The late Jose Hierro, one of the most prominent spanish poets of the last century, once said that rhythm is the only thing that separates poetry from mere journalism. Being a voracious reader of poetry myself and a keen jazz player (you might not know the former, but if you are reading this blog you surely knew the latter), rhythm is also the linking point between these two forms of art that I enjoy so much, and I've decided to materialize this link in a simple but interesting exercise that will surely help you improve you improvisation skills (or at least give you some fun while you practice your chops).
Ever heard of haikus? Haikus are a japanese short form of poetry, with a pattern composed of seventeen syllabes, divided in three lines (i.e. verses) of 5,7 and 5 syllabes, respectively. How to apply this to music and, more specifically, to jazz improvisation? Well, let's consider bars instead of verses and notes instead of syllabes...and let's use this fixed pattern to improvise. I believe that improvising under certain limitations is a great way of practising, since those limitations force you to enhance your expressivity in order to mantain the interest of your phrases.

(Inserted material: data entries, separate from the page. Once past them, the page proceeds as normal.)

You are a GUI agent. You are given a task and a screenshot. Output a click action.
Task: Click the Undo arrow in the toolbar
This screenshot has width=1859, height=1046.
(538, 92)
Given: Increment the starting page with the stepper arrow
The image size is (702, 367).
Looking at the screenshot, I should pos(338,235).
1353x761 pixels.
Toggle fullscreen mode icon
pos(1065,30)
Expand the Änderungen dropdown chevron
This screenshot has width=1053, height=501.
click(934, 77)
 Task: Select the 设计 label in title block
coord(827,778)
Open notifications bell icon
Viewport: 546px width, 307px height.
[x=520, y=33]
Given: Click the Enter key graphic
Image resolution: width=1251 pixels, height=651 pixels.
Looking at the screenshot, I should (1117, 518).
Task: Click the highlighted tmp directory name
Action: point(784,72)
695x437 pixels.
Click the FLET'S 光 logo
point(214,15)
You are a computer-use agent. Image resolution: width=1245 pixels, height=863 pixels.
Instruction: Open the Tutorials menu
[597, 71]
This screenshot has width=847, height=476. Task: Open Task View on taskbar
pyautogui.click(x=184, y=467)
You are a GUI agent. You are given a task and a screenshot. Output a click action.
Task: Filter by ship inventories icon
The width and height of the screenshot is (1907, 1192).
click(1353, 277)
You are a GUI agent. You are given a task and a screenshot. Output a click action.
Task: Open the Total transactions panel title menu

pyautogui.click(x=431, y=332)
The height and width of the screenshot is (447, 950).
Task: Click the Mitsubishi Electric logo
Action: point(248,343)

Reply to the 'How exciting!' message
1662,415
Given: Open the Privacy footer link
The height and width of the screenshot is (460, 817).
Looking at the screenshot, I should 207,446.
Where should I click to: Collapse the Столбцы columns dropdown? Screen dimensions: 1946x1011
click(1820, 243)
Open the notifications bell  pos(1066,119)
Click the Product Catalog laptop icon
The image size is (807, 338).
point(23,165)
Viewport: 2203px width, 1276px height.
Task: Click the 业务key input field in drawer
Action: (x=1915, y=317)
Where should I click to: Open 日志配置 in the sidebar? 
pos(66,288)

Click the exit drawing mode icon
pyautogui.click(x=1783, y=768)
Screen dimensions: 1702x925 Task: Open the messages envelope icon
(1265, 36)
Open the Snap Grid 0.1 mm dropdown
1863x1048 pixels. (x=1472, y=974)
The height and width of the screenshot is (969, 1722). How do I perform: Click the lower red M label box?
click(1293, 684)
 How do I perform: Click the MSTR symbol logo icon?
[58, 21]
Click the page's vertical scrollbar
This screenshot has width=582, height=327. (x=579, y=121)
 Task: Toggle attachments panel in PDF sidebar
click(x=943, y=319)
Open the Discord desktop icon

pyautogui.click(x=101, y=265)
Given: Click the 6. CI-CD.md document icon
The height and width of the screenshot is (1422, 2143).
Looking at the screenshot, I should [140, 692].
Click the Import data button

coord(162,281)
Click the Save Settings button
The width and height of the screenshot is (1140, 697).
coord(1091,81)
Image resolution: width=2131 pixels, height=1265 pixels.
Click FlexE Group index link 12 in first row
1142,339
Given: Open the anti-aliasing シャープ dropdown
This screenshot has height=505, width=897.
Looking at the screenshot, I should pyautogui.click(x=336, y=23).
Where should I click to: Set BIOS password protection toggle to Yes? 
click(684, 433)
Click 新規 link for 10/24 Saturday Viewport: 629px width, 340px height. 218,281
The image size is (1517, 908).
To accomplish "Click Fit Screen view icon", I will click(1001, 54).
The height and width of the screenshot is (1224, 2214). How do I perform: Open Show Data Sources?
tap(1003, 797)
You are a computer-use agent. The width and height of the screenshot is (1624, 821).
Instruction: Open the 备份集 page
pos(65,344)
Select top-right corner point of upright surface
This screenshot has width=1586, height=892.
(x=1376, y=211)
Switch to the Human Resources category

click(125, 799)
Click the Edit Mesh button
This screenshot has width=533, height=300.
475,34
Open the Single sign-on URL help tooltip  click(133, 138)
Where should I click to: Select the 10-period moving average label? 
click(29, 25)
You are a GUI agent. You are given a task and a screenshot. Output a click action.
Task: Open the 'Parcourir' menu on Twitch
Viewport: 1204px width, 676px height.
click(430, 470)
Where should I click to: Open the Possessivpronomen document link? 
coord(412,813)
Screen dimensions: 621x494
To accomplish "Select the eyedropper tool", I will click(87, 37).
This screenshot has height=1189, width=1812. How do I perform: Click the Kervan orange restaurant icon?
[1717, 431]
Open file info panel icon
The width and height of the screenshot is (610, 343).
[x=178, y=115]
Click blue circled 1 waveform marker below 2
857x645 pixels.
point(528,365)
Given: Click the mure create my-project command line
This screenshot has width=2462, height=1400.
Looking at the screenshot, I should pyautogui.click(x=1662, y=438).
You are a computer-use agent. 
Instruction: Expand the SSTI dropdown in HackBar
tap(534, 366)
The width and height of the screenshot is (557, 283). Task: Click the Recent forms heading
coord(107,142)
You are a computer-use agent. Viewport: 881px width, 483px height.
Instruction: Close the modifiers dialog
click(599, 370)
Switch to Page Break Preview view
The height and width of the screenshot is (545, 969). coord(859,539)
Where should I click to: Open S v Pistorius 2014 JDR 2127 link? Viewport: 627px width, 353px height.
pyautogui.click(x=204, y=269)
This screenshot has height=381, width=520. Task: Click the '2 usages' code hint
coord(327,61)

If you want to take the haiku concept a step further, you can use the 5-7-5 pattern also to choose your scales. I've been practising this over some blues progressions using a pentatonic scale with a raised 6th substituting the 7th - 5 notes - and a dorian scale - 7 notes -, getting very melodic results. The limitation of notes in each bar forces you to search melodic patterns to fill it, and those scales are rather suitable for that kind of playing. Listen to Robben Ford if you want to find a good example on how to use that pentatonic with a #6, or check out Santana for some nice dorian bluesy licks.